The urgency behind this thinking is rooted in a stark fact: England suffers from some of the worst regional inequality in the western world. Seven of the ten poorest regions in northern Europe are English. That disparity, many experts argue, traces directly to a political system that concentrates power in London and starves the regions of real decision-making authority. Burnham has already begun signaling this shift. Earlier in the week, he announced plans to relocate parts of the Downing Street operation to Manchester, declaring that the era of Whitehall resisting devolution is finished.

The proposal extends to policing as well. Spencer endorses Justice Secretary Shabana Mahmood's plan to consolidate England and Wales's 43 police forces into between 12 and 20 larger regional constabularies, but with a twist: align them with mayoral boundaries and allow mayors themselves to serve as police and crime commissioners. This could address concerns that larger forces would become unaccountable black boxes. Burnham, however, is reportedly skeptical of Mahmood's broader restructuring, so Spencer's alignment proposal may offer a middle path.

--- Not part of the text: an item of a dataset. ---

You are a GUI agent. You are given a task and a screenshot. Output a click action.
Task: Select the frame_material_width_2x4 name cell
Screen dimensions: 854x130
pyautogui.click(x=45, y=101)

These ideas are not entirely new. Steve Reed, the current housing and local government secretary, previously considered similar proposals but decided against pushing beyond the existing devolution bill, which allows mayors to request additional powers. Now Reed says he wants to go further, telling the Guardian that regional economic inequality is tearing the country apart and that deeper devolution is the answer. Angela Rayner, his predecessor in that role, is scheduled to deliver a speech committing Labour to further devolution and is being mentioned as a possible successor to Reed under a Burnham government.

But resistance exists within Labour's own ranks. Some MPs, particularly those representing Kent, worry about the prospect of a county mayor who would almost certainly be elected from Nigel Farage's Reform UK. The political math in certain regions could produce outcomes that make some Labour figures uncomfortable. Darren Jones, Keir Starmer's chief secretary, has also sounded a cautionary note. He warned that pushing power out of Whitehall must be coupled with actual cuts to the central bureaucracy. In the past, he noted, devolution has simply meant duplicating oversight—adding regional layers without removing Westminster ones, creating more state rather than more genuine local power. For the model to work, he argued, Westminster must genuinely trust local leaders to make decisions without constant second-guessing from the center.

National command and control systems have proved insufficient to tackling our more complex problems.
— JP Spencer, ThinkLabour
This country is being pulled apart by regional economic inequality. The answer to that is to go further on devolution.
— Steve Reed, housing and local government secretary
A Conversa do Hearth Outra perspectiva sobre a história
Inventor

Why does a thinktank paper about mayors matter right now?

Model

Because the person writing it is advising the man who's about to be prime minister. Spencer isn't floating ideas into the void—he's shaping what Burnham will actually do with power.

Inventor

But mayors already exist. What's actually changing here?

Model

The scope. Right now a mayor might control transport or housing. Under this plan, they'd control health, social care, skills, education. Essentially, the things that determine whether a region thrives or declines.

Inventor

And Burnham wants this because...?

Model

Because England's regional inequality is catastrophic. The poorest parts of northern Europe are mostly English. He believes that happens because London makes all the decisions. You can't fix that from London.

Inventor

What's the catch?

Model

Some Labour MPs are terrified. If you devolve power to Kent, you might get a Reform UK mayor. You're trading control for legitimacy, and not everyone's comfortable with that trade.

Inventor

Does this actually work? Has anyone tried it?

Model

Not quite like this in England. But the warning from inside government is clear: you can't just move power down and leave all the oversight up. You have to actually let go.

Inventor

So what happens next?

Model

Burnham becomes PM, probably this month. Then he has to decide how far he's actually willing to go. The blueprint exists. The political will is less certain.